The Gift I Received
With the end of 2008 upon us I’ve been doing a lot of reflecting on the past year. And, boy, what a year it was. Like no other, that’s for sure.
You know what, though? I truly feel I’ve been blessed in ’08. I truly feel I was given a gift.
“What?” You may say. “You had cancer. Not exactly the kind of gift I’d like to receive.”
And you’d be right. Not exactly the kind of gift I’d ask for either. But think with me this way: I was given something few people my age or in my stage of life get to experience. Not have to experience, but get to experience. I was put in a position (in a deep valley, albeit) where I had no where else to turn but to Jesus. That’s a surreal feeling. I was given an understanding of His love and faithfulness that few people ever receive.
I learned this: God is good all the time. “But how is getting cancer good?” I have no idea. But I know this. God’s standard of goodness is not the same as ours. His understanding of goodness is on a different plane than ours. He sees things our eyes could never see. Knows things our minds could never even dream of fathoming. His idea of suffering is not the same as ours. He is God and I am not. And in that I have to place my trust.

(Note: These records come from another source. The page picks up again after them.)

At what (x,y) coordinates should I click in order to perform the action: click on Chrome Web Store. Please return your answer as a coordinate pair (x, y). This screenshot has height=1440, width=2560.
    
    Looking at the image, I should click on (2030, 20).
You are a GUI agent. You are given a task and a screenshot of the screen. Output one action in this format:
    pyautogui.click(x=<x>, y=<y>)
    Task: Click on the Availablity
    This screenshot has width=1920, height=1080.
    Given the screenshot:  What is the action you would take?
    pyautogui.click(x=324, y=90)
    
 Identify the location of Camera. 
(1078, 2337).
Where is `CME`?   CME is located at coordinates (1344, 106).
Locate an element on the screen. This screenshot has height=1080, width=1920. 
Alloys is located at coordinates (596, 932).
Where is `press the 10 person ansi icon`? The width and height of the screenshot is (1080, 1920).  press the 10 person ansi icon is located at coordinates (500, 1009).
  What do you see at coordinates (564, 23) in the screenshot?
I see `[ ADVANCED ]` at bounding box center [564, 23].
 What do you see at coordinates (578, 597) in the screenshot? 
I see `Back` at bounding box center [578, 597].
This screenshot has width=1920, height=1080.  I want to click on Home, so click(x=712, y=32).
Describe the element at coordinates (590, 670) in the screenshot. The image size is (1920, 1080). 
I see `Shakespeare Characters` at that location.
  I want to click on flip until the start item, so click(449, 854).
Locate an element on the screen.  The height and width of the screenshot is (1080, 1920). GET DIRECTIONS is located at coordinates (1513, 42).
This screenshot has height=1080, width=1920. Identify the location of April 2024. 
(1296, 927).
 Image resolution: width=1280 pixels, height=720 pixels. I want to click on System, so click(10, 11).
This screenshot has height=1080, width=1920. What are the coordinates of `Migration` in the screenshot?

I also learned this: God will never . . . ever . . . abandon me.
I think of some of the low points during my ordeal: In the hospital after my first surgery, bawling my eyes out and not even knowing why, just wanting to be home with my family, to see my kids, to have my wife by my side, hating every minute of that place–and He was there. I know He was. I felt Him.
Or how about going back to work and feeling so overwhelmed I just wanted to run (not because of work, but because of my state of mind). Wanting so badly to be able to set life aside and deal with this thing with no other stresses or responsibilities–and feeling Him there, seeing Him work through my bosses and co-workers, encouraging me, supporting me.
And then there was the chemo and the times when I thought I couldn’t go on and honestly toyed with the idea of calling the oncologist and canceling the whole thing, telling him I wanted no more of this poison and I’d take my chances–and knowing God was there, holding my hand, giving me strength.
That’s not something everyone gets to experience. Truly, it’s a gift.